→ 选定文本:
跳到主要内容

某药业集团核心数据库ASM磁盘组故障处理

提示

本文为站长原创文章,版权所有,未经允许,禁止转载!

信息

数据库环境信息:
硬件:IBM X3850 x5
操作系统:Oracle Enterprise Linux 5.8 64bit
oracle版本:Oracle 11.2.0.4 RAC 2 nodes

事件概述

最初在给客户搭建这套RAC时,基于客户对数据安全的要求,因此在配置ASM Diskgroup时配置ASM Disk Group为Normal Redundancy,normal冗余模式标准要求最少有两套存储系统来存放相关数据,客户这边有3套存储系统,所以其中数据文件存放在两套主存储上,从3套存储中各自划分一个lun(磁盘)用于存放OCR和Votedisk信息。

在一次日常例行巡检中发现磁盘组存在故障,下为处理过程:

[grid@xxyy2 ~]$ sqlplus / as sysdba
SQL*Plus: Release 11.2.0.4.0 Production on Thu Sep 29 22:03:46 2016
Copyright (c) 1982, 2013, Oracle. All rights reserved.

→ 源数据:

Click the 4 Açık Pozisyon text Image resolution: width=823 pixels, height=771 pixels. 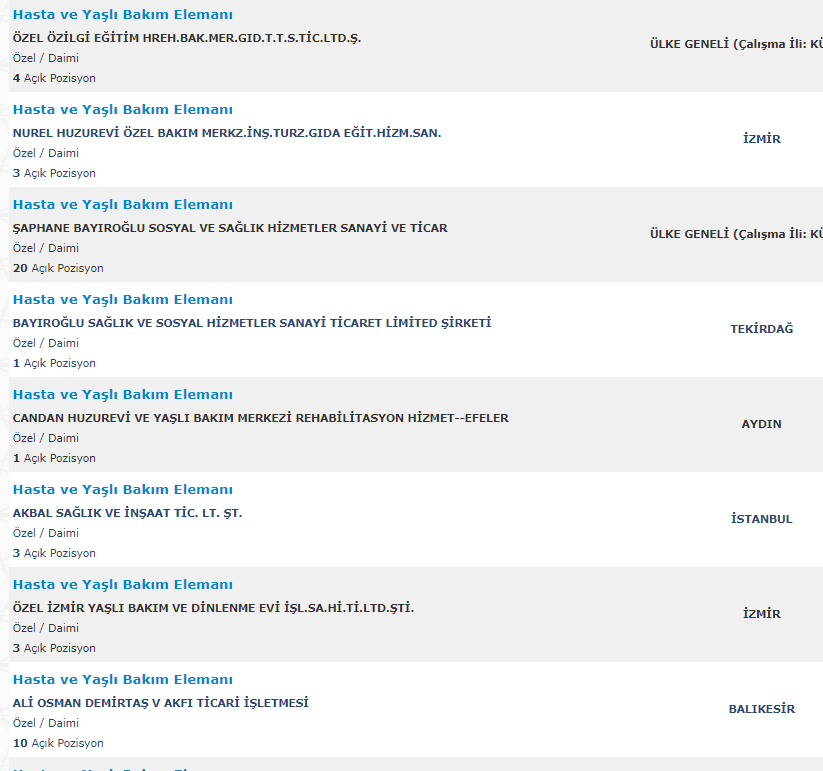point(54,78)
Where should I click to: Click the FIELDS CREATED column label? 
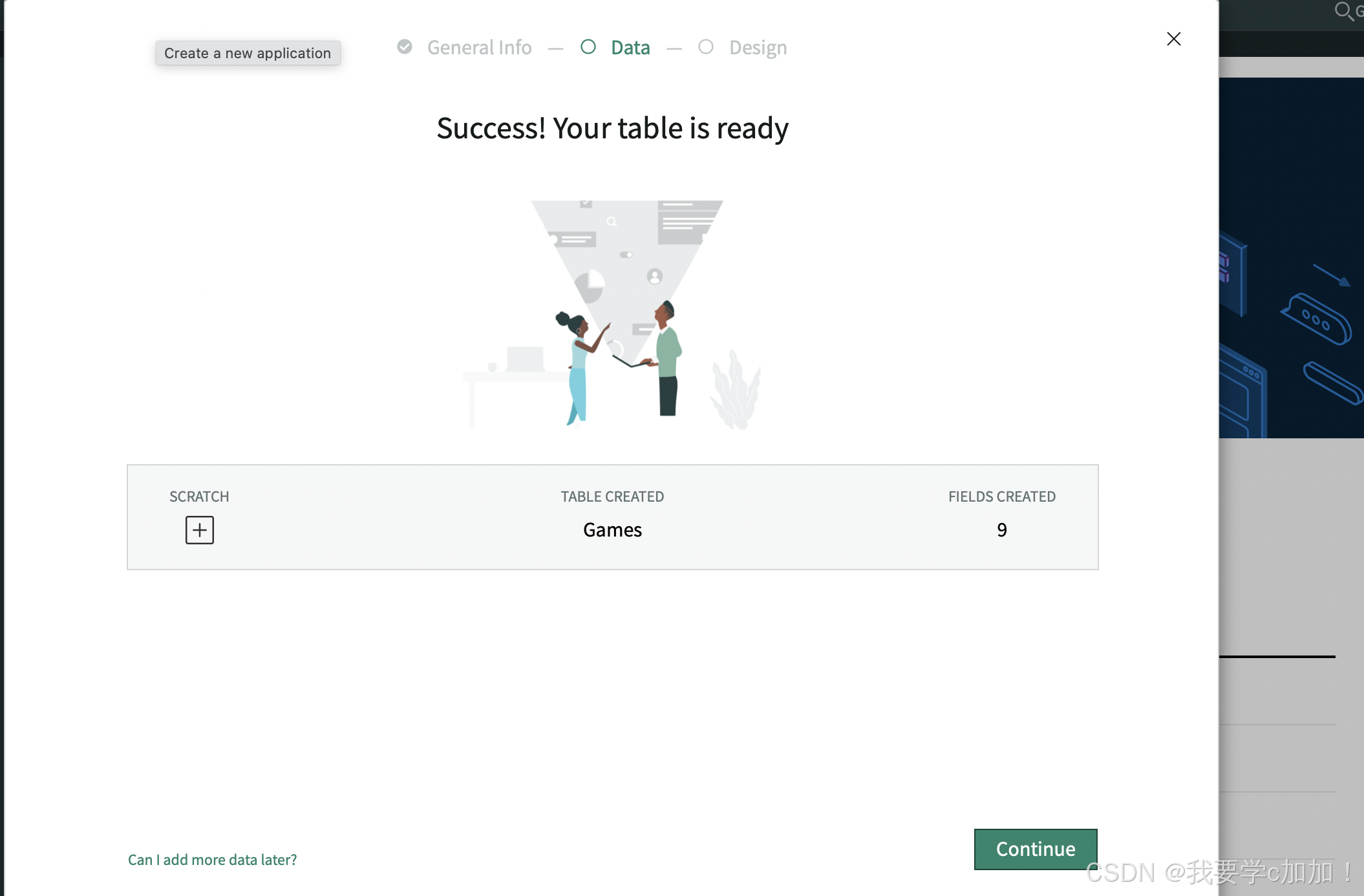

→ 待解问题: 请改写选定文本中以含有“最初在给客户搭建这套RAC时,基于客户对数据安全的要求,因此在配置ASM Diskgroup时配置ASM Disk”的词句开头、以“All rights reserved.”结尾的部分，把其中的“存储系统”换成“存储阵列”。

→ 解答:
最初在给客户搭建这套RAC时,基于客户对数据安全的要求,因此在配置ASM Diskgroup时配置ASM Disk Group为Normal Redundancy,normal冗余模式标准要求最少有两套存储阵列来存放相关数据,客户这边有3套存储阵列,所以其中数据文件存放在两套主存储上,从3套存储中各自划分一个lun(磁盘)用于存放OCR和Votedisk信息。

在一次日常例行巡检中发现磁盘组存在故障,下为处理过程:

[grid@xxyy2 ~]$ sqlplus / as sysdba
SQL*Plus: Release 11.2.0.4.0 Production on Thu Sep 29 22:03:46 2016
Copyright (c) 1982, 2013, Oracle. All rights reserved.